Rivas-Duran v. Barr

927 F.3d 26
CourtCourt of Appeals for the First Circuit
DecidedJune 17, 2019
Docket17-1782P
StatusPublished
Cited by8 cases

This text of 927 F.3d 26 (Rivas-Duran v. Barr) is published on Counsel Stack Legal Research, covering Court of Appeals for the First Circuit primary law. Counsel Stack provides free access to over 12 million legal documents including statutes, case law, regulations, and constitutions.

Bluebook
Rivas-Duran v. Barr, 927 F.3d 26 (1st Cir. 2019).

Opinion

TORRUELLA, Circuit Judge.

Appellant Karen Liliana Rivas Durán ("Rivas-Durán") fled her native El Salvador and entered the United States without inspection with her twin sons. After being detained, Rivas-Durán sought asylum, with her sons as derivative beneficiaries, claiming that the children's father threatened her on numerous occasions. The Immigration Judge ("IJ") granted Rivas-Durán's application for asylum, but the Board of Immigration Appeals ("BIA") vacated the IJ's decision and ordered her removal, holding that she was ineligible for asylum under 8 U.S.C. § 1158 or withholding of removal under 8 U.S.C. § 1231 (b)(3). The BIA found that Rivas-Durán failed to establish that she suffered persecution or that she was a member of her particular social group, "women in El Salvador unable to leave a domestic relationship." Rivas-Durán now appeals. After careful review, we deny her petition.

I. Background

On July 1, 2014, the Department of Homeland Security ("DHS") charged Rivas-Durán and her sons with removability under 8 U.S.C. § 1182 (a)(6)(A)(i), as aliens present in the United States who have not been admitted or paroled. Rivas-Durán sought asylum and withholding of removal, with her sons as derivative beneficiaries of her asylum application.

*29 In support of her I-589 Application for Political Asylum and Withholding of Removal, Rivas-Durán declared that when she was eighteen years-old she met Pedro Ernesto Burgos-Rivas ("Pedro"), and after dating him for six months she became pregnant with twins. After learning of her pregnancy, Pedro "became aggressive" and would "grab [Rivas-Durán] by her shoulders." "At that point," Rivas-Durán "told him [that they] needed to end [their] relationship[,] but he insisted on calling [her]." During that time, she lived with her father.

While Pedro visited Rivas-Durán in the hospital after she gave birth, she declared that she did not see him again until eight months later when he suddenly showed up at her father's house. During that visit, Pedro became aggressive towards Rivas-Durán after she received a phone call, slapping her and pushing her down on the sofa. After that incident, Rivas-Durán did not see Pedro for more than a year. She declared that Pedro, who was a gang member, continued to harass and threaten her intermittently until she moved to the United States. On one occasion, when the twins were three years-old, Pedro showed up at her father's house with "about 3 other gang members" and warned her that if she "didn't want to put [her] sons in danger," she should not let them wear t-shirts with the number eighteen on them as the number represented a rival gang. Rivas-Durán further declared that after she was in the United States, Pedro's mother tracked her address, visited her, and tried to see her grandsons.

### Exercise instructions
[1] In the Rivas-Duran v. Barr opinion, on what date did the Department of Homeland Security charge Rivas-Durán and her sons with removability?
[2] List every section of the U.S. Code that the Rivas-Duran v. Barr opinion cites.

### Data supplied
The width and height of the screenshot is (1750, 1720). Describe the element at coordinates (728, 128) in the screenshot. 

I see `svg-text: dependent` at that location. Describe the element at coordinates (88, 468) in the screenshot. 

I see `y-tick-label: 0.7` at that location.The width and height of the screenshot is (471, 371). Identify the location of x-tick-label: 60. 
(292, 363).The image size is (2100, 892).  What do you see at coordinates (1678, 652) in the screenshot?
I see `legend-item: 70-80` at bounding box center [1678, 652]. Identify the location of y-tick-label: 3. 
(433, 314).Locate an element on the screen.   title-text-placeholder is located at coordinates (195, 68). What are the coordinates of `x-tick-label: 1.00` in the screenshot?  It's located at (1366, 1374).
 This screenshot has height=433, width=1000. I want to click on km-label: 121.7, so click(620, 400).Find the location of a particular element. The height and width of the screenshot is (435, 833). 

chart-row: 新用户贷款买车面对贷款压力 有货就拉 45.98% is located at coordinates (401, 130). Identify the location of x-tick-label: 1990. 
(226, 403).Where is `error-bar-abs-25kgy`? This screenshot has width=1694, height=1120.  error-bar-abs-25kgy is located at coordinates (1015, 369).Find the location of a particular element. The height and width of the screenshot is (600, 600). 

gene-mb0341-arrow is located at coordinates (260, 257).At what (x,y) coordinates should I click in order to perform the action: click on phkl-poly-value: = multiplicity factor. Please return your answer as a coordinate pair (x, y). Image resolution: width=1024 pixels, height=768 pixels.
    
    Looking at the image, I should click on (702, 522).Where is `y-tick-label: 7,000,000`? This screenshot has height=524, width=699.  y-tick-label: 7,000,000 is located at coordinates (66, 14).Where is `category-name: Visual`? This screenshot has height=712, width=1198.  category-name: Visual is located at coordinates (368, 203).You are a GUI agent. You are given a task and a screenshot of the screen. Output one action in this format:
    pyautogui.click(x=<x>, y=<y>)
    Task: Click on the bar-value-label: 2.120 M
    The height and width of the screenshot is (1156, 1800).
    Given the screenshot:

### Answers by item number
[1] July 1, 2014

[2]
8 U.S.C. § 1158
8 U.S.C. § 1231 (b)(3)
8 U.S.C. § 1182 (a)(6)(A)(i)